A Girl Scout since kindergarten, she already has earned Bronze and Silver awards. With Nicole Lindstrom, Girl Scout project advisor and the Ability Awareness Chair for the Community Advisory Committee, Kowalski is spending more than 80 hours to develop the project.
Kowalski had been a volunteer at Ability Awareness Day at Chaparral Elementary, at Lindstrom’s Allergy Awareness station. Through that work, Lindstrom and Kowalski came up with the idea to create curriculum — written by Kowalski — that can be used at Chaparral Elementary and shared with other campuses within Capistrano Unified.

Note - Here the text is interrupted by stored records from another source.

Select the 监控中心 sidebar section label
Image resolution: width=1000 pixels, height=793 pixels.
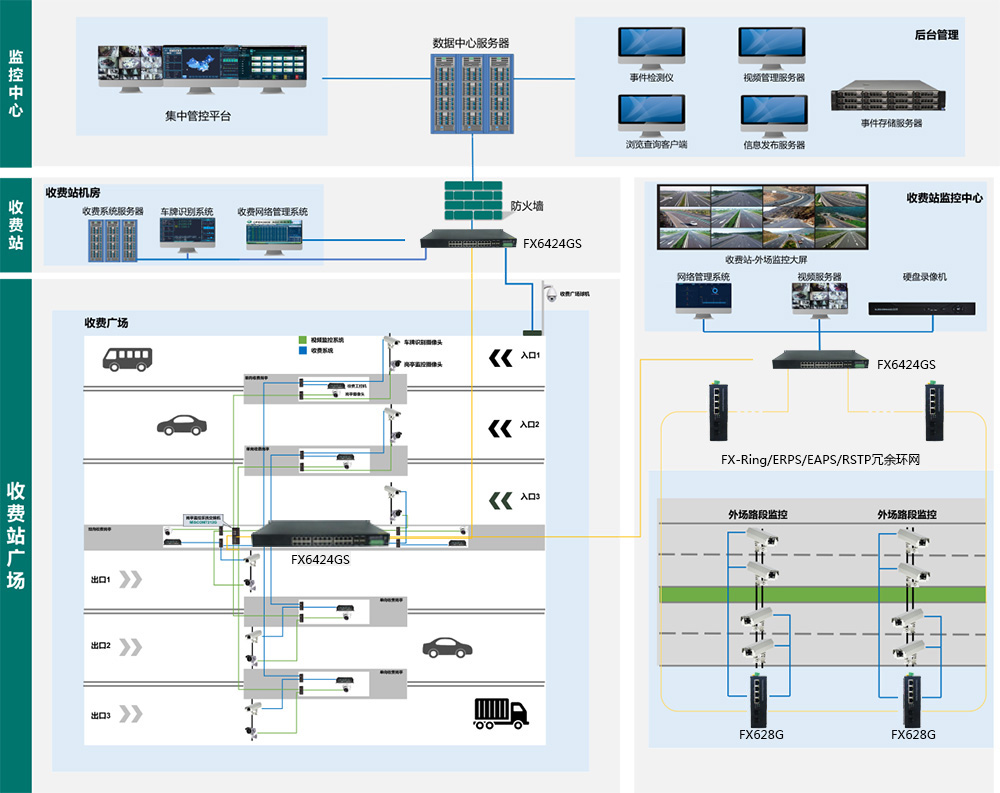pos(16,84)
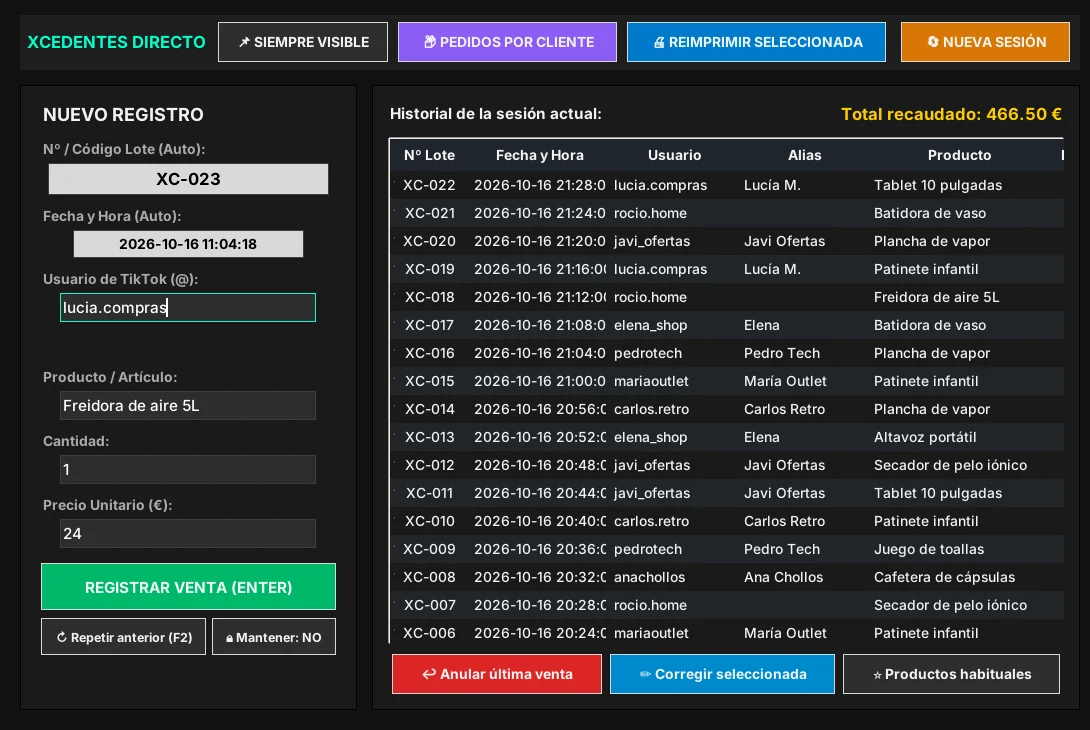The height and width of the screenshot is (730, 1090).
Task: Select lot XC-015 from mariaoutlet
Action: [727, 381]
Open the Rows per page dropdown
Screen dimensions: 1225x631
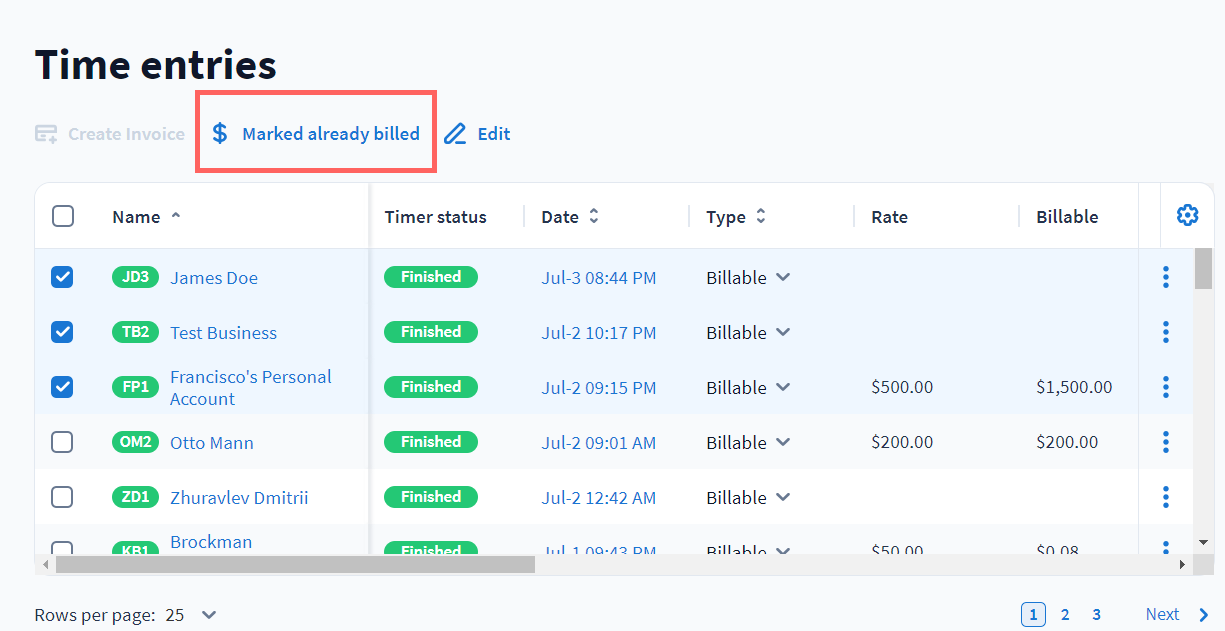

“It must have an outreach element so as many people as possible can access it,” she explains about her project, “and it’s mandatory that it must be sustainable beyond me.”
Now posted on the Capistrano Unified School District’s website and on YouTube,“Food Allergy Awareness,” a 14-minute video featuring Kowalski, several friends, and Ladera Ranch allergist Dr. Sarah Field, is the result of several months of research, writing, and production.
The video clearly shows how allergens are easily transmitted unknowingly from one person to another through mutual use of playground equipment. The video also displays a number of nutrition labels and shows how to identify allergens in the foods.
The video – and a kit of materials she has developed featuring more than 60 laminated explanation cards – are used in the district’s Ability Awareness Days. The materials fully explain food allergies, their effects, and ways to treat accidental exposure.
Her Gold Award efforts are the continuation of work Kowalski has been doing since she was a student at Chaparral Elementary School, when she demonstrated to teachers and classmates the use of different epinephrine injection pens used to treat an individual suffering from anaphylactic shock brought on by exposure to allergens.
Since then she has given informational presentations and speeches at various schools, says her mother, Carrie.
“Julia is an amazing speaker,” Carrie Kowalski says. “She has educated more than 3,000 kids – and I’m continually impressed at how outspoken she is, with an innate ability to speak in public.”
Kowalski plans to distribute the video and educational materials through Girl Scouts International and hopes she can reach other schools, churches, and community centers.
“I think it’s pretty cool that she is doing something positive with the situation she’s been given,” Carrie Kowalski observes. “Allergies have been challenging for her. It’s meaningful that she’s empowered to do something positive through that disability.”
Those efforts will continue, Kowalski says.
“I plan to attend a four-year university to study molecular biology,” she notes, “with the goal of conducting research, specifically in cancer and allergies.”